The mirrors of motorcycles have blind spots, just like those of cars. Always turn your head to check your blind spot before changing lanes.
Wearing a helmet is your best defense against injury while riding a motorcycle. Wearing a plastic, shatter-resistant face shield can help protect your face from injury in a crash.
Wearing a helmet is the single most effective thing you can do to reduce the risk of head or neck injuries in the event of a crash.
You should always have your headlight on when riding, even during the day. This can make you twice as likely to be noticed by other drivers.
When being passed, the center portion of the lane is generally the safest lane position for a motorcyclist. Riding on the side nearest the passing vehicle increases the risk of colliding with it. Riding on the side farthest from the passing vehicle can also be dangerous because it may prompt the driver to return to your lane before it is safe to do so.
Do everything you safely can to avoid hitting an animal in the road. If you are in traffic, however, you should remain in your lane. Swerving into another lane of traffic to avoid hitting an animal can cause you to collide with another driver. Hitting something small is less dangerous than hitting something big.

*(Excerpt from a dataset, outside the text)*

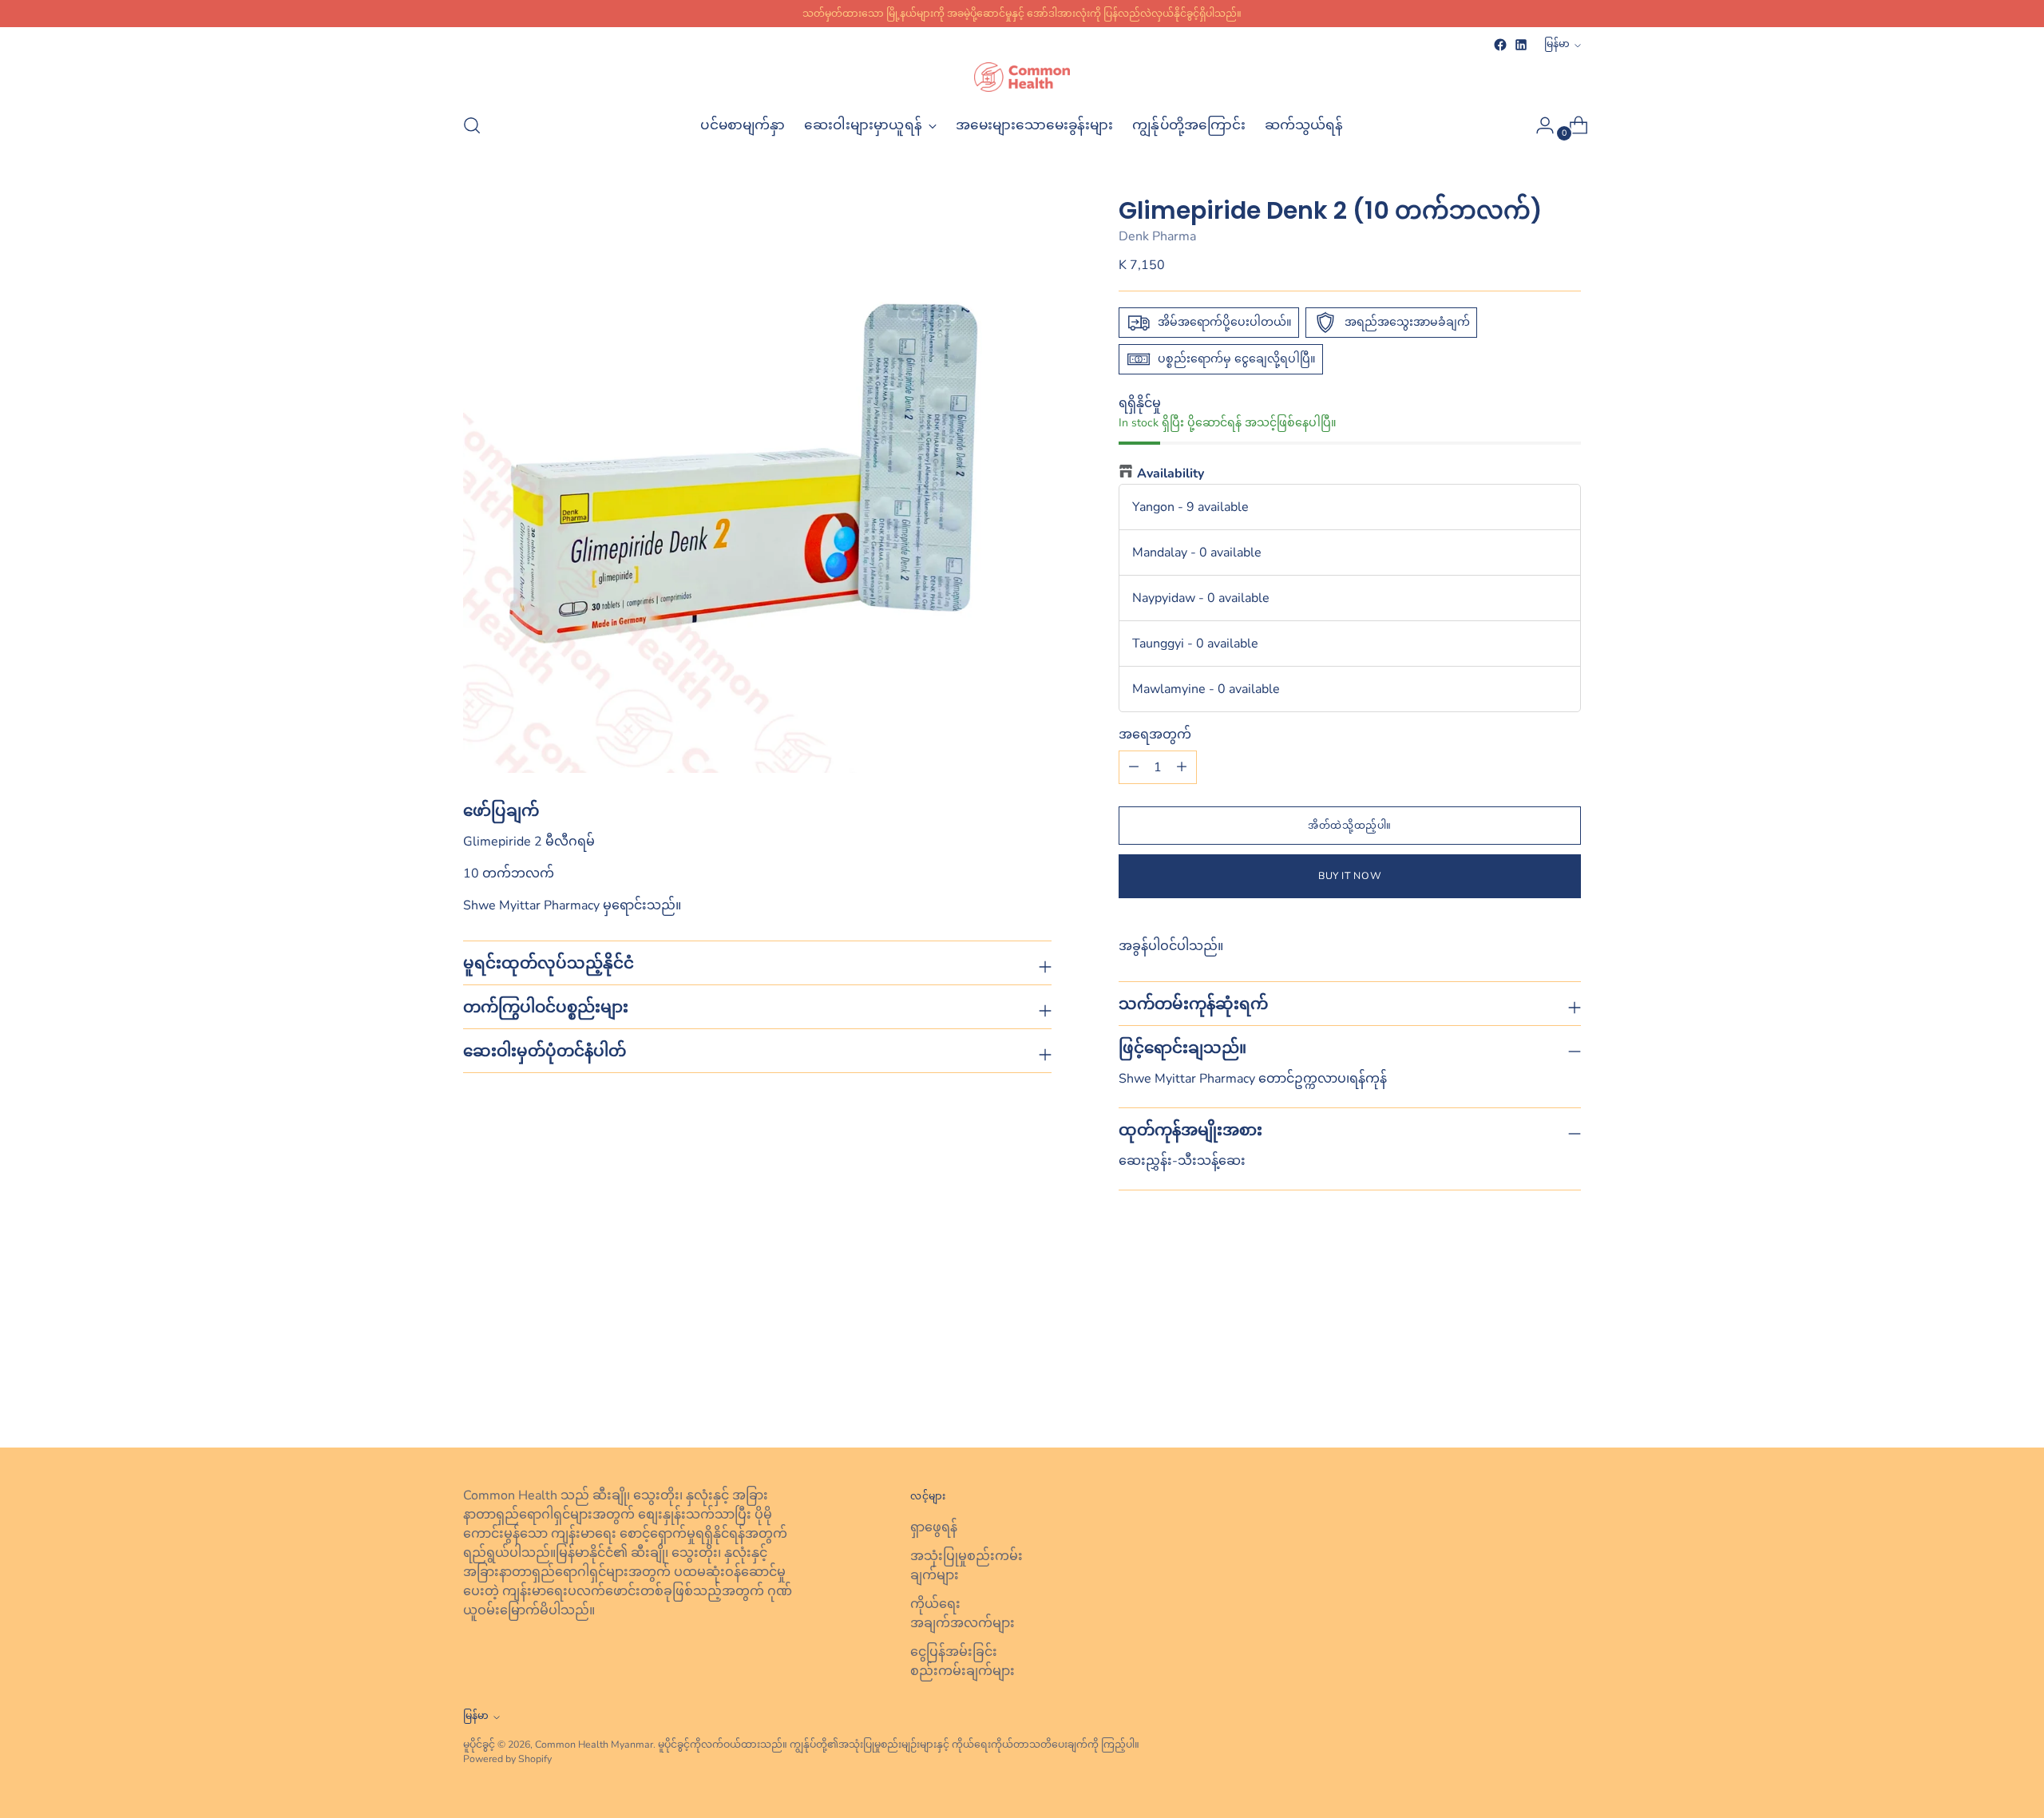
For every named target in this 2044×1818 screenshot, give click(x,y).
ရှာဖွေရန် (933, 1527)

Your following distance should be larger than usual when you are traveling under imperfect conditions. Increase your following distance if pavement is slippery, you can't see through the vehicle in front of you, or traffic is heavy.
Moving into the portion of your lane farthest from a passing vehicle is potentially dangerous because it could encourage the driver to return to your lane before it is safe to do so. It is safest to stay in the center of a lane when being passed.
It is dangerous to ride directly alongside a vehicle in another lane because you may be in the vehicle's blind spot and the driver will have no way of knowing you are there. It can also be dangerous because the vehicle may block your path of escape if another hazard arises.